__Data provided__:
*** Begin section ***
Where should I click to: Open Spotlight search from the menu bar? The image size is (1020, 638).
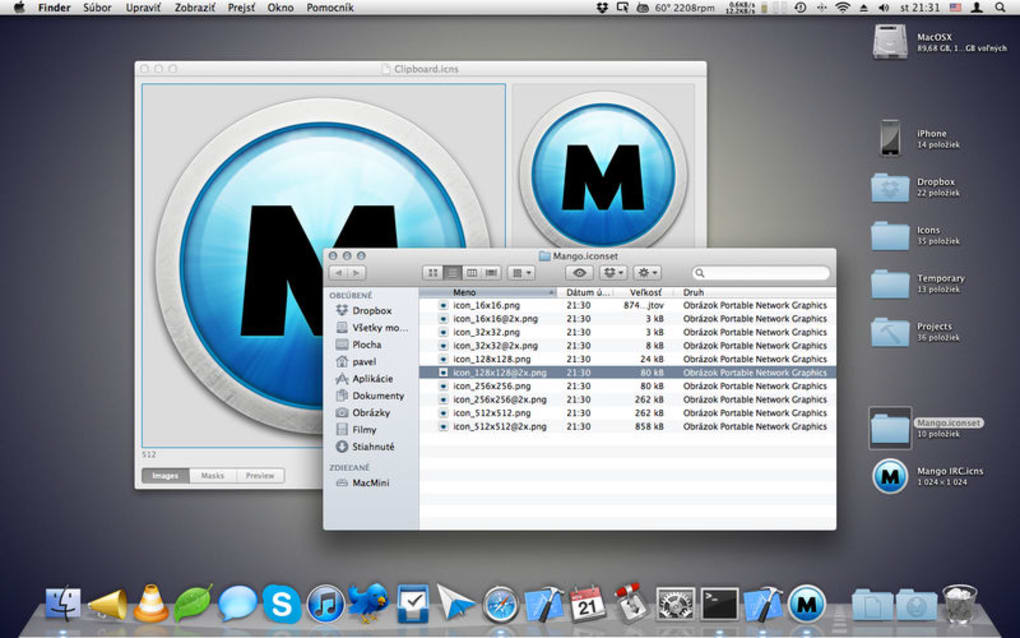pos(1000,7)
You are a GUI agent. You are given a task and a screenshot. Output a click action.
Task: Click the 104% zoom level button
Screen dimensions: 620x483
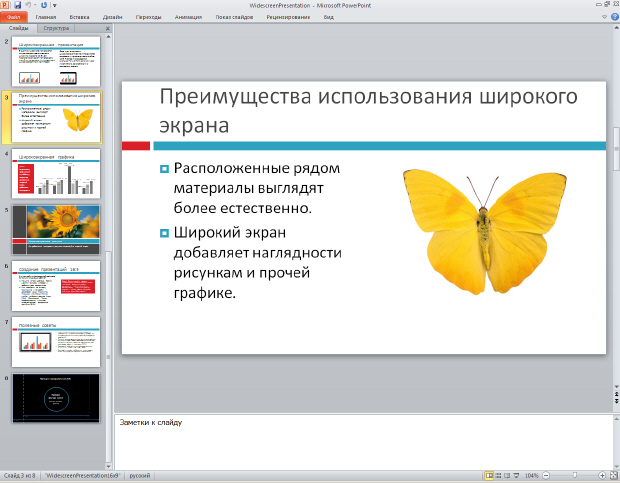[533, 475]
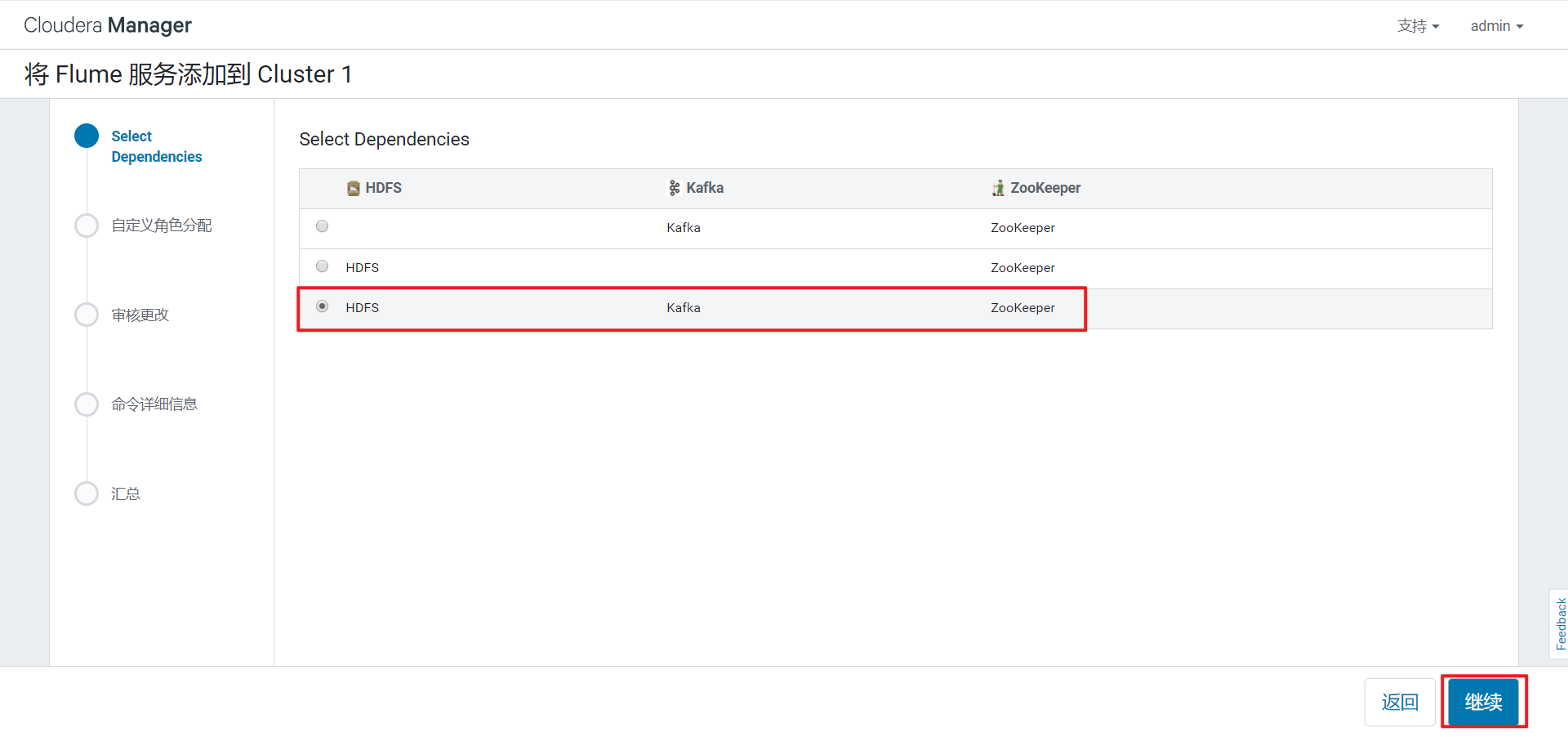The height and width of the screenshot is (737, 1568).
Task: Select the Kafka and ZooKeeper only radio option
Action: point(323,226)
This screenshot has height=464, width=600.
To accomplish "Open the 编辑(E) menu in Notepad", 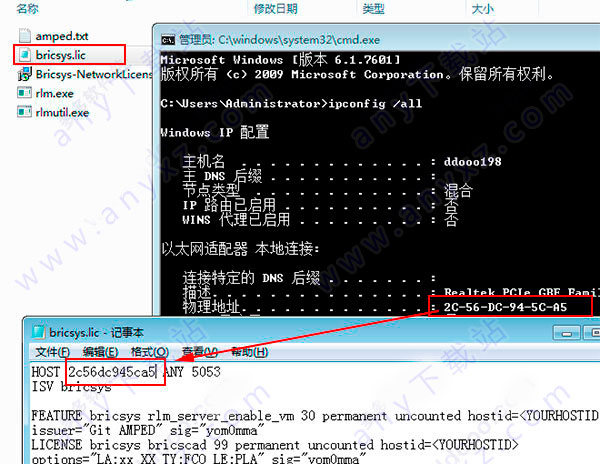I will point(100,352).
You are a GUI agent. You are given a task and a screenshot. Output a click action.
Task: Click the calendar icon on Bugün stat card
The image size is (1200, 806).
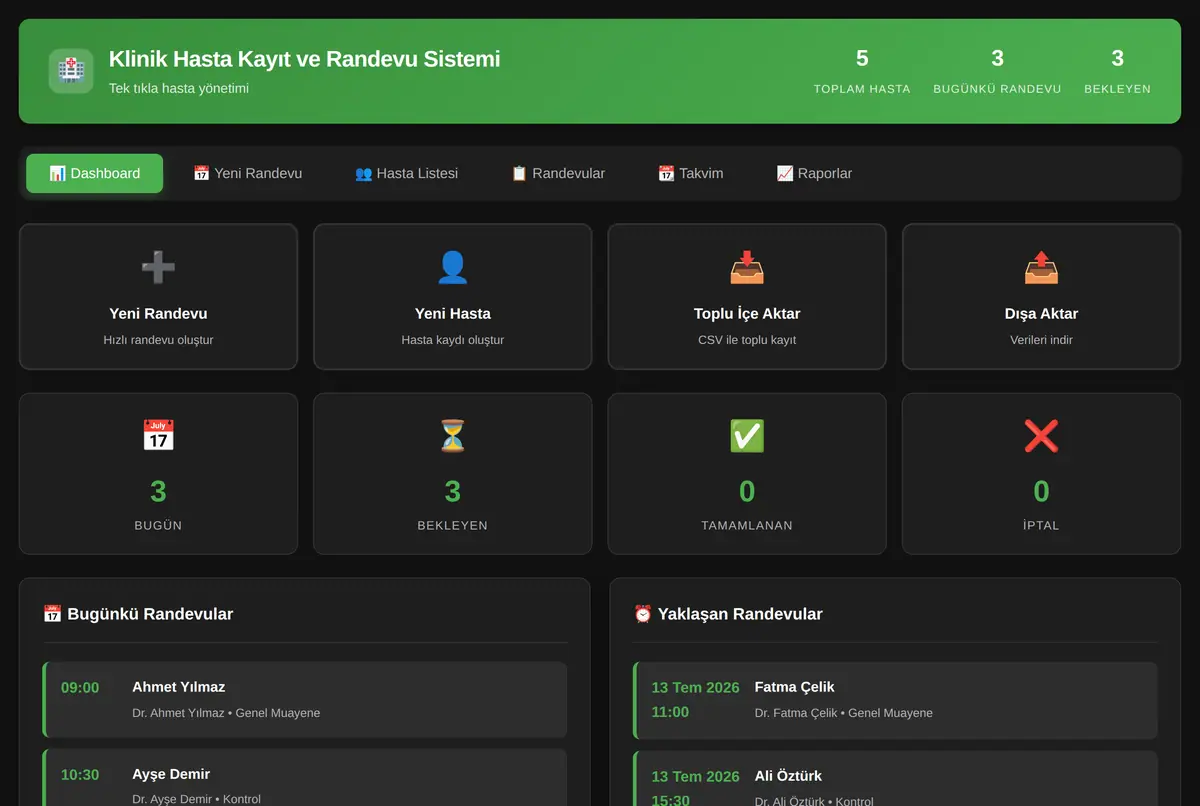(158, 436)
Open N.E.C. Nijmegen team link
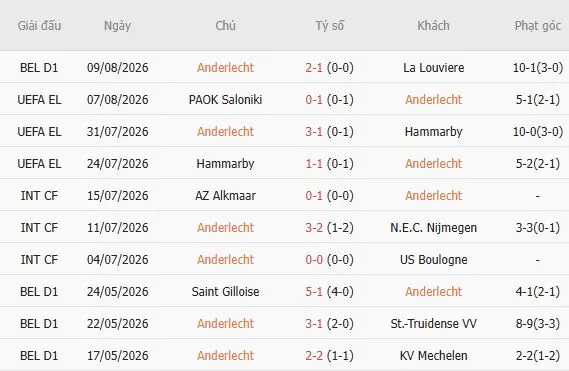 pyautogui.click(x=434, y=228)
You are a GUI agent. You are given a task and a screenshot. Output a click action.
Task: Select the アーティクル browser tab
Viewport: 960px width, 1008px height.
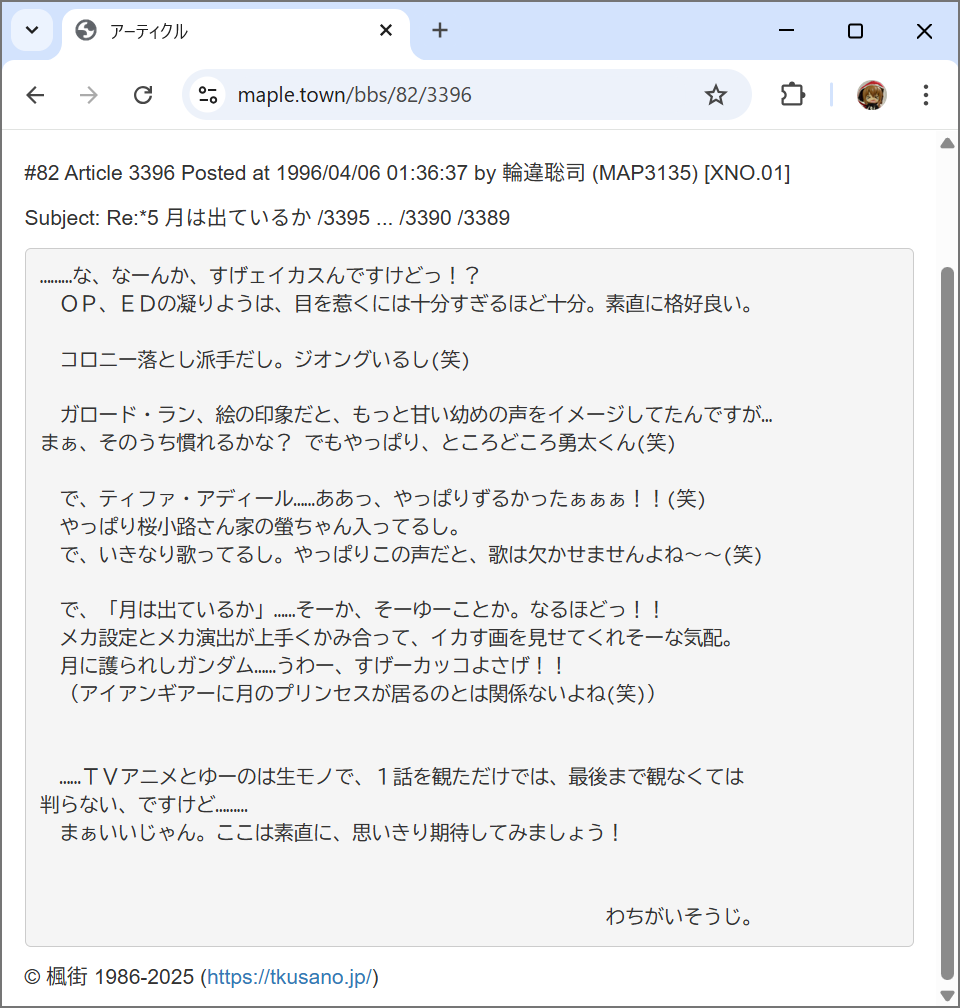pyautogui.click(x=220, y=32)

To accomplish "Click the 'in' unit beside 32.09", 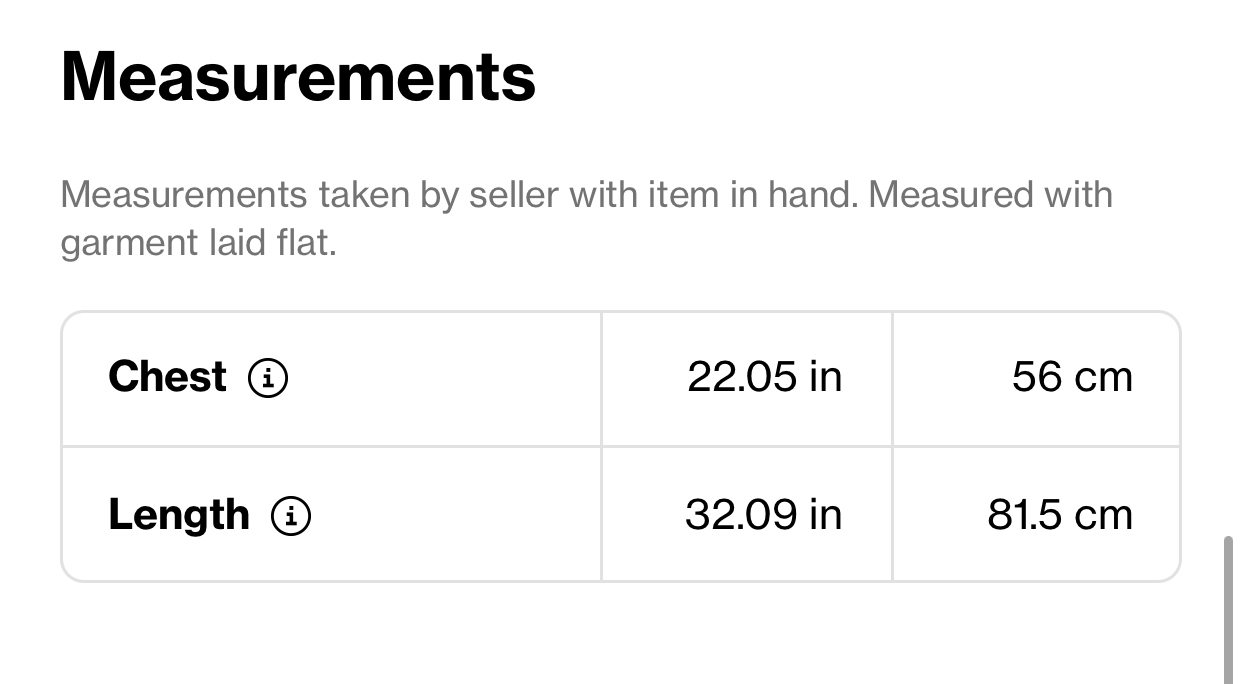I will pyautogui.click(x=826, y=515).
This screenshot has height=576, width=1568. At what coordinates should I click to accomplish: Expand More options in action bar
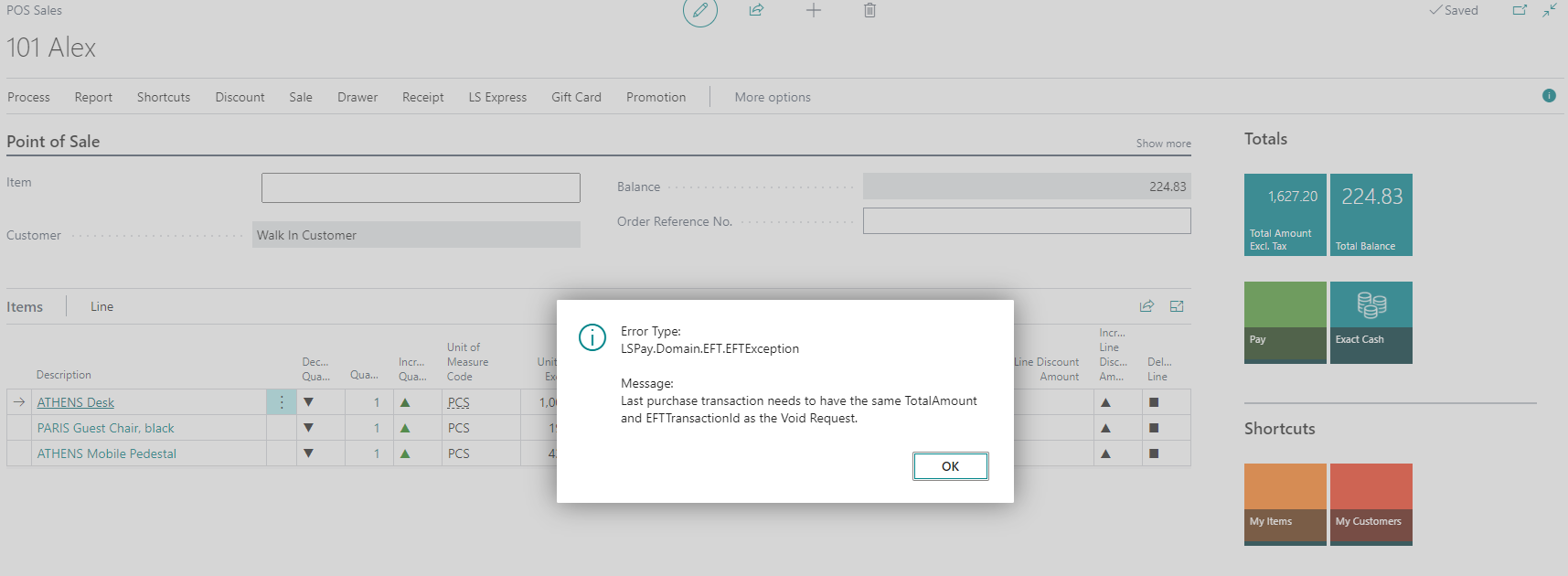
*** End section ***
Return all lines from the data above with "This" in them.

This screenshot has height=464, width=600.
This screenshot has height=576, width=1568. At what coordinates should I click to accomplish: Expand More options in action bar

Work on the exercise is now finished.